C’est en tant que chère qu’ils la déterminent à être aussi précieuse pour eux que pour ceux qu’elle travaille, et ils en sont tout autant travaillés, mais puissent-ils ne pas toujours être livrés à la sourde oreille, car c’est à cela que les psychanalystes seront toujours renvoyés, et qui sera toujours la cause de leur révocation lorsqu’il s’agit de se pencher sur les sérieux problèmes que pose le fait, non pas, de leur érudition, mais de ce fréquent manque de simplicité que leur inflige la réputation de complexité qui les complexifie depuis que Jung les a plongé dans le monde du complexe. Les voilà donc complexés, réduits à leur Œdipe. Convenez tout de même que depuis qu’Œdipe est portail l’on peut sortir et du complexe et de Sophocle. Encore un peu et l’on aura oublié l’obésité narcissique que l’on supposait comme cause de psychanalyse, qui semblait aller de pair avec une forme d’anorexie de savoir-être.

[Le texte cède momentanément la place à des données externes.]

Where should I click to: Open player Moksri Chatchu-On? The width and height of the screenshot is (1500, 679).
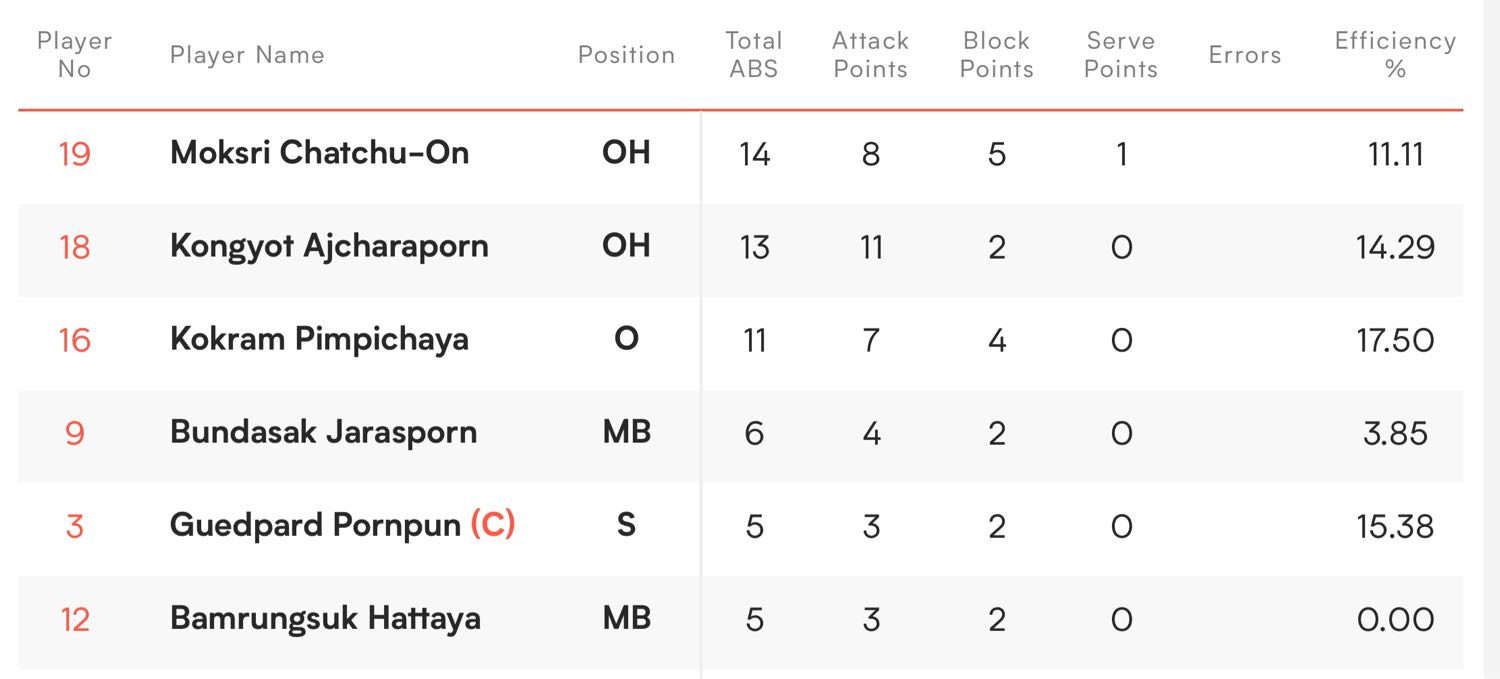pyautogui.click(x=319, y=153)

Encore un petit mot, clin d’œil d’après-colloque sur les problèmes psychanalytico-juridiques de transcriptions des séminaires.


La psychanalyse eschère ; on peut aussi l’entendre ainsi, si l’on veut bien tolérer que je dénomine à partir d’Escher pour le verber puis le décliner. La psychanalyse se produisant dans l’équivoque de l’audible, dans ce champ, je ne pense pas pour autant qu’il y ait lieu de soumettre chaque proposition aux travaux de l’Académie Française, mais un peu de tollérance est de mise face à ces jeux, pour ne pas vire au tollé à chaque pas. La psychanalyse eschère, qu’est-ce à dire ?

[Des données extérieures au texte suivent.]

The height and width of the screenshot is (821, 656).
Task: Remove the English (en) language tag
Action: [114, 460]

C’est-à-dire que son établi, pour se poser sur un déverbal, met en continuité le sens commun le plus apparent avec tous les sens audibles de chacun des fragments de l’énoncé, et y compris coupures et ré-assemblages, pour faire apparaître par contraste ce qui se dit sans se dire, et échappe à toute saisie du registre de la communication, où le sujet est supposé connu, lié à des identités inabordables et compactes. Il faut bien que soit posé un sujet-supposé-savoir que ce n’est tout de même pas comme cela qu’on parle, en communicateur. Et c’est ainsi que la psychanalyse se voit liée, pour des raisons contingentes de pure signifiance, à une certaine forme d’excommunication qu’il y en a pour voir généraliser à l’ensemble des parlants, dont ils se sont déjà exclus pour faire œuvre de science.


Les laissera-t-on empiéter les versificateurs ? Rimailler railleusement sur les pieds du poète qui s’ignore en tout parlant ? Pas sans répondre : regardez bien comment chez Escher se fondent et s’intriquent des espaces dont les perspectives introduisent d’impossibles continuités qui pourtant vous sautent aux yeux et vous troublent, permettant à des personnages de suivre leurs chemins sans douter de la réalité pourtant impossible de l’espace où ils vont et viennent, et vous aurez une mise en forme imaginaire de ce qui se passe dans l’espace symbolique où nous nous mouvons par le parlé. Il vous apparaîtra alors que la logique a trouvé là l’une des limites qui fondent la pertinence de la psychanalyse comme discours autant que comme acte, puisqu’il y apparaît que tout sens n’est qu’artefact, jusqu’en science où l’on se déplace par calcul dans un espace où l’on est pris, qui est celui du symbolique, sans pouvoir en déduire le réel contre lequel il butera toujours de sa consistance. Cette déduction serait tout aussi trompeuse que les espaces d’Escher, qui ne sont tout de même pas là que pour flatter l’amateur de paradoxes.


À le regarder comme un parlant qui pose la question de ce qu’est l’espace, vous y verrez sa réponse, sous une forme inversée.


Chère ? La psychanalyse est. Pour ce qui est de sa valeur, il est d’autres éléments que son coût pour estimer ce qu’elle fait, son produit.


Le psychanalysant a bien de la patience : on lui fait tous les griefs de prendre au sérieux le mouvement qui le mène au psychanalyste plutôt qu’à une certaine forme de mort. Je vois qu’il y en a de bien plus dérangés que lui.